━━━━━ Source excerpt ━━━━━

In response, Hipkins said: “Kiwis deserve better than a deputy prime minister who behaves like a drunk uncle at a wedding.”

Today, the war of words has continued with a tweet from Peters.

“Chris Hipkins hid behind a press release yesterday and said that he was glad he ‘ruled me out’ before the election,” he tweeted this morning. “Newsflash Chris.

“I publicly ruled out working with you and your woke Labour cronies twelve months before you stuttered the words.

“But you know that. And so do the media who have the temerity to repeat your stutter.

“PS. Your ‘drunk uncle’ comment is laughable coming from someone who would get drunk on a wine biscuit.”

Peters finished with: “Keep the press releases coming.”

1News

Now I know we already have this quote as the Sledge of the Day, but what I want to explain is the politics of this, and how utterly bad it is for Chris Hipkins.

Firstly, a leader of a major party should never engage in a tit-for-tat spat with a minor party leader. It demeans your putative superior position and brings you down to their level. Sure you can engage over significant policy ideas, but name-calling isn’t that, and Chris Hipkins called Winston Peters a “drunk uncle”.

━━━━━ Given data ━━━━━

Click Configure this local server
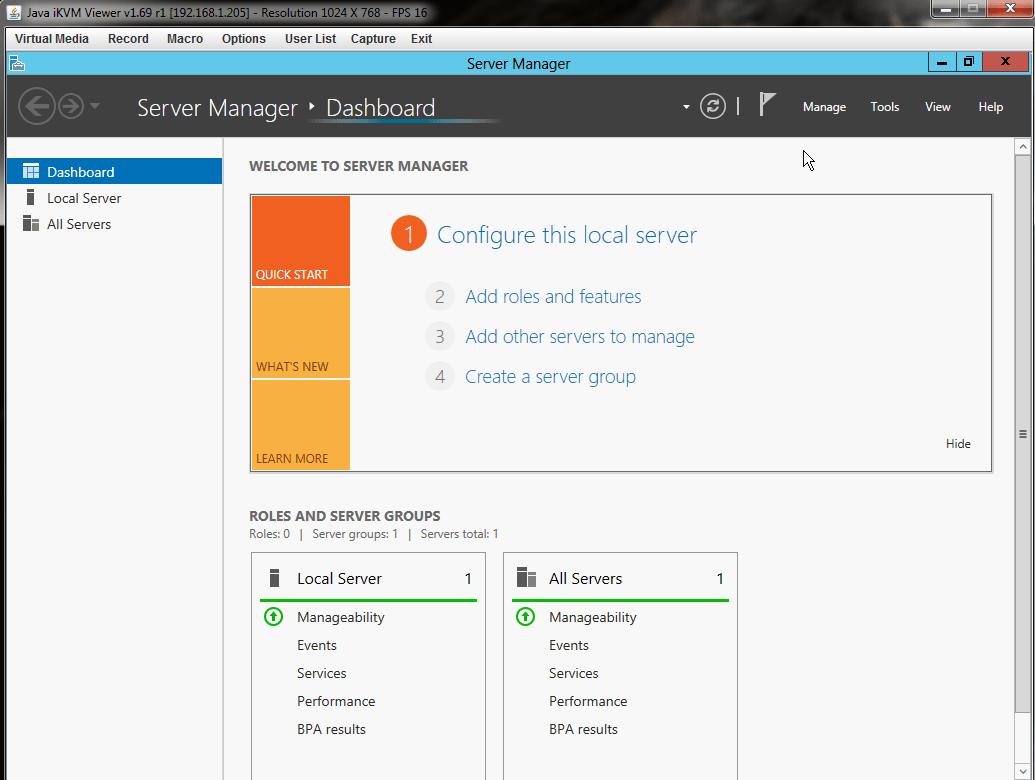click(566, 234)
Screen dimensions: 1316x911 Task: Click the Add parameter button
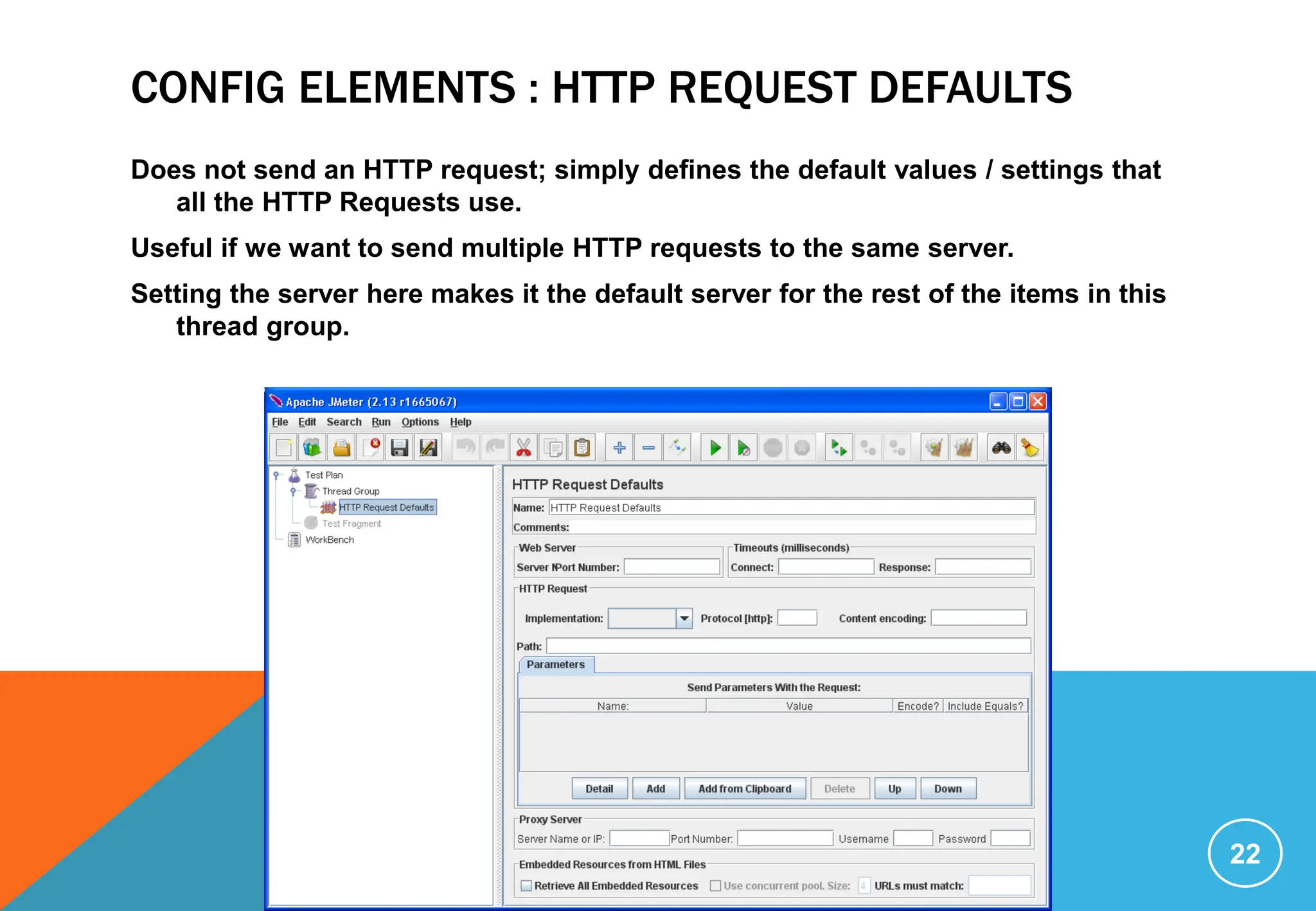click(x=655, y=788)

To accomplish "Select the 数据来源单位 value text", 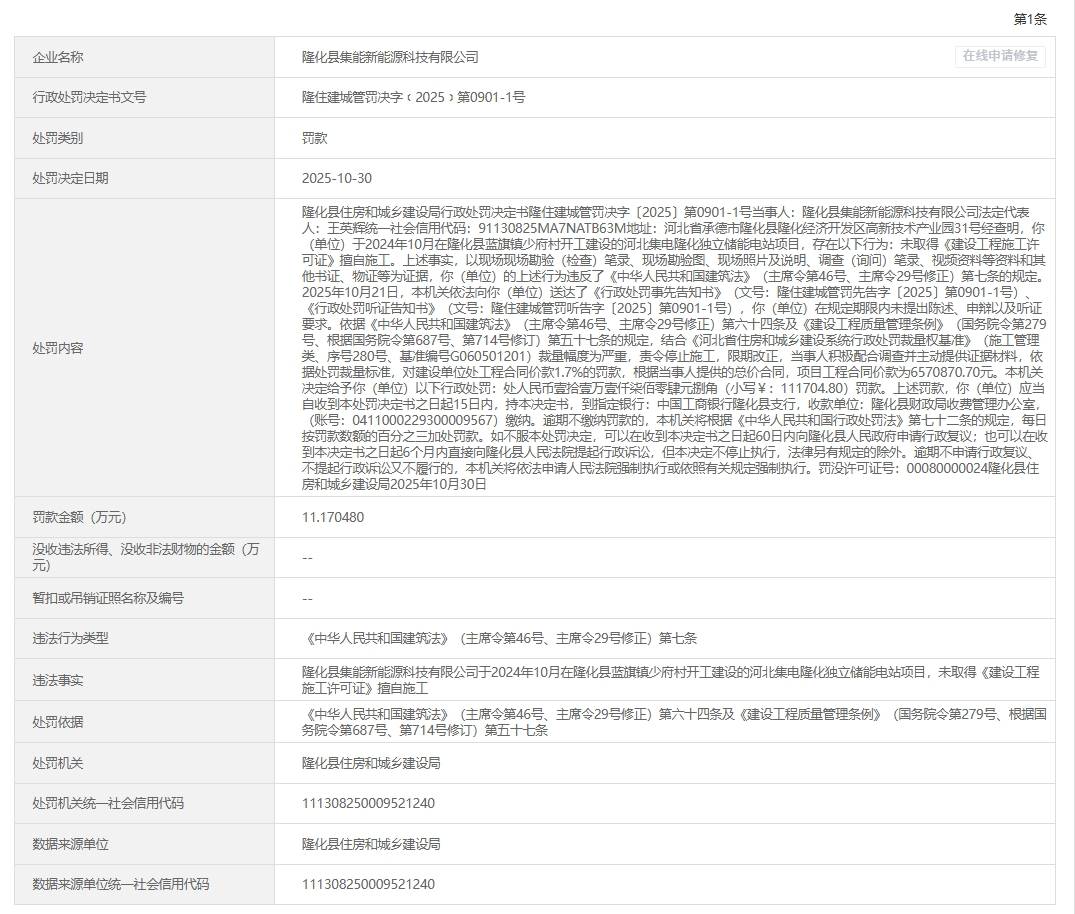I will pyautogui.click(x=371, y=844).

━━━━━

#### Work instructions:
**A.** Repeat the stretch of the excerpt on the Hipkins–Peters spat from "In response, Hipkins" through "stuttered the words.".
**B.** Please render this sentence from the excerpt on the Hipkins–Peters spat into Spanish: "Today, the war of words has continued with a tweet from Peters."
**C.** Pick up the excerpt on the Hipkins–Peters spat after its final sentence and write what follows.

#### Task-by-task answers:
**A.**
In response, Hipkins said: “Kiwis deserve better than a deputy prime minister who behaves like a drunk uncle at a wedding.”

Today, the war of words has continued with a tweet from Peters.

“Chris Hipkins hid behind a press release yesterday and said that he was glad he ‘ruled me out’ before the election,” he tweeted this morning. “Newsflash Chris.

“I publicly ruled out working with you and your woke Labour cronies twelve months before you stuttered the words.

**B.** Hoy, la guerra de palabras ha continuado con un tuit de Peters.

**C.**
By engaging, Hipkins looked petulant, and churlish and here comes the second part, he risked being made a fool of. This is precisely what the far more nimble-minded Winston Peters did without resorting to epithets like “drunk uncle”.

Winston’s response was humiliating for Hipkins; he was being mocked, in a blokish manner, about not being able to handle his liquor…which everyone knows Winston Peters can.

It was an oldie but a goodie sledge that Winston Peters used, and it was devastating.

Though, I think Winston Peters may have spelt whine incorrectly.

Winston Peters had a battle of wits with an unarmed man.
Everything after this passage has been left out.